Thursday, March 28, 2013

This means WAR: Jeter vs. Ripken. Ripken was better-including "in the clutch".

Had a bit of a dispute with a friend the other day about Derek Jeter. Yes, I agree that Jeter has had a wonderful career, and that he will deserve the HOF slot he will get in a few years' time.

Still, Cal Ripken Jr. was the better player. Better defense, more power. This is a view that drives a lot of people crazy. Why, Jeter is "Mr. Clutch"! He's "Mr. Yankee"! Nobody has been the hitter at SS that Jeter has been, year after year!

Well, as someone who's not a Yankee fan, calling him Mr. Yankee is hardly a compliment.  But I digress. The question has to be settled by the numbers. How else can you do it? Otherwise it's just opinions backed up by air. And when you put the facts forward, you see there's really no comparison-Ripken had a far more impressive career.
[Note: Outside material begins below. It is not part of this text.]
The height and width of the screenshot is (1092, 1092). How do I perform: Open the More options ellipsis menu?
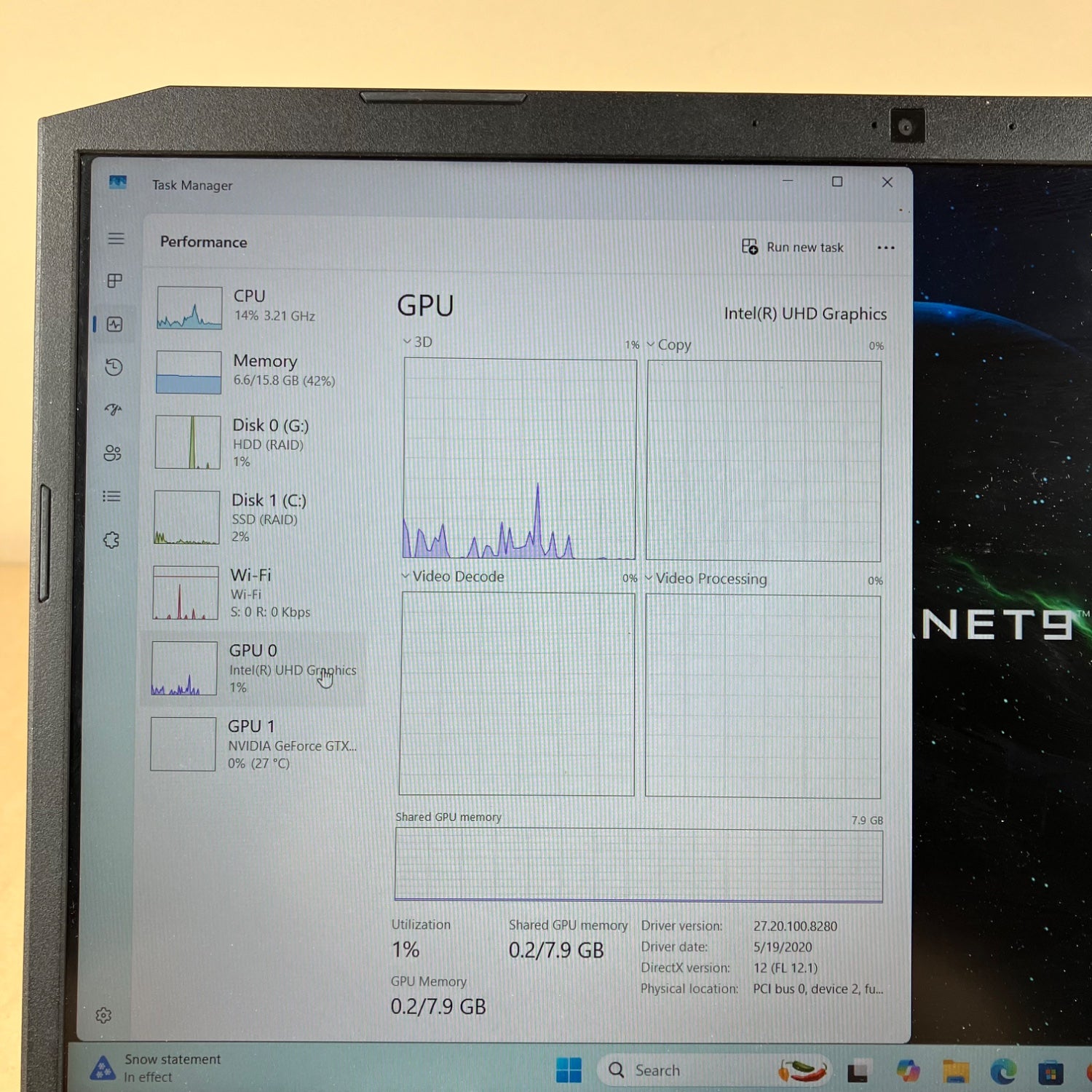click(x=886, y=248)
First, let's look at fielding. Jeter has always been a weak shortstop defensively. In all but three years of his 18 season career, he's had a negative defensive WAR, totaling up to -8.7 over those years. (In retrospect, it was foolish not to have moved Jeter to third when A-Rod was acquired).
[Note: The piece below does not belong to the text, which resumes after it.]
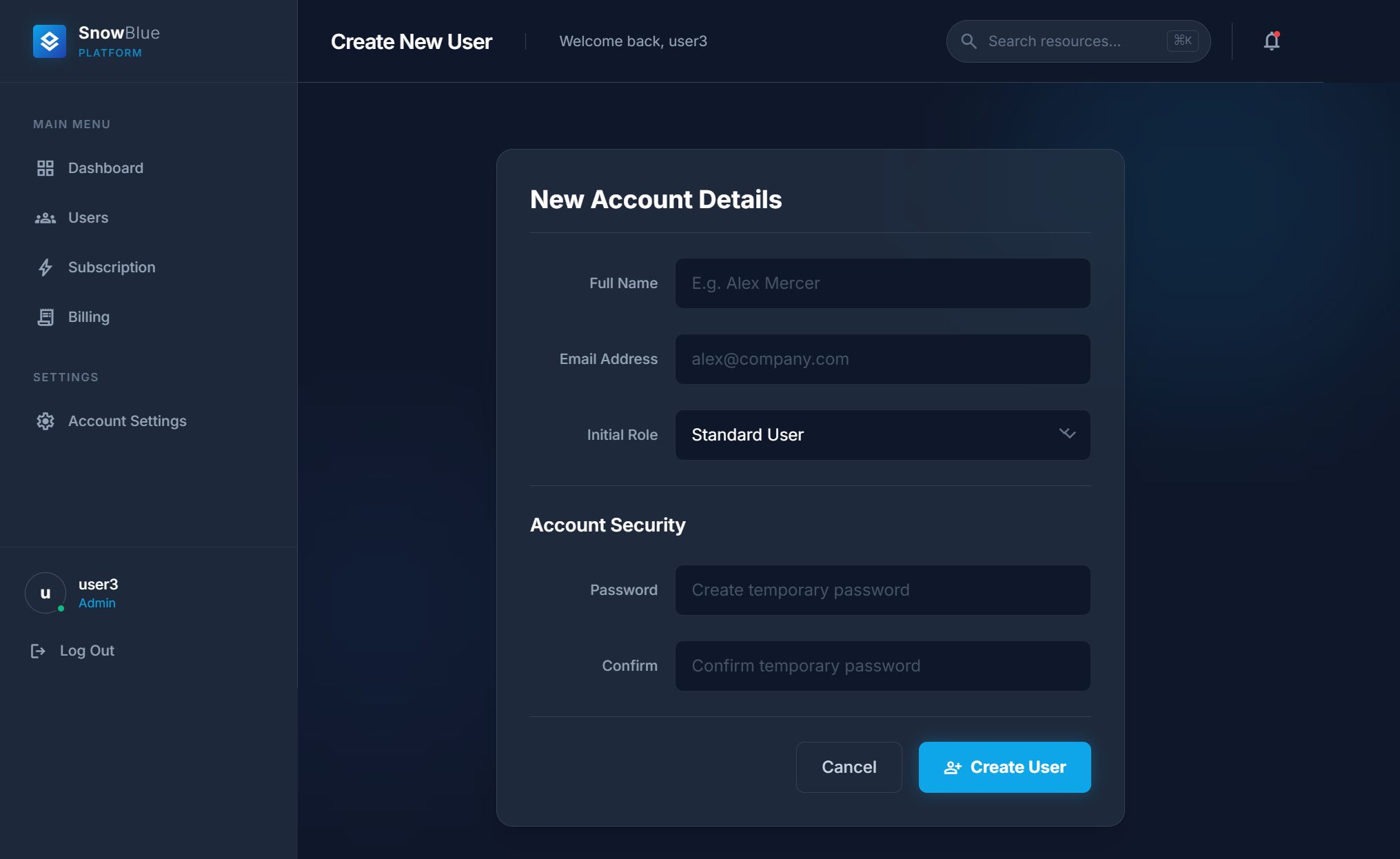The height and width of the screenshot is (859, 1400).
Task: Click the Users group icon
Action: (x=45, y=218)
By contrast, over his 21 year career, Ripken never had a negative defensive WAR. Some might say,  "I saw Ripken at the end of his career, after he'd been moved to third, and he wasn't very good." Maybe, but he still didn't lapse into negative territory, and at their peaks, when Jeter was a mediocrity defensively, Cal was worth 2-3 wins a year with his glove.

Next, compare them with the stick. While Rip was hitting 20-some HR's a year on average, with a peak of 34 in 1991, Derek was averaging in the teens, with a high of 24 in 1999. Jeter did have a higher career OPS (.838 to .788), and his offensive WAR is higher, 91.5 to 72.8.

But throw offense and defense together, and you see Ripken's edge-Cal's at 107.3 WAR total, Derek at 82.8. That's almost twenty five wins.

Before you say, "But Cal played longer!", yes, his career now exceeds Jeter's by about 500 games. But that means it includes more of the Oriole's decline phase. Certainly Jeter, if at all possible, will play a year or two more, which will equalize things a bit.

And on that clutch stuff-Cal still has the edge. Mr. Oriole had a .866 OPS in post-season play, compared with his .788 in regular season play (though it's true he didn't do much against the Phillies in the 1983 World Series). Mr. Clutch had a lower OPS in the playoffs than Cal, at .838, compared with his .829 regular season figure.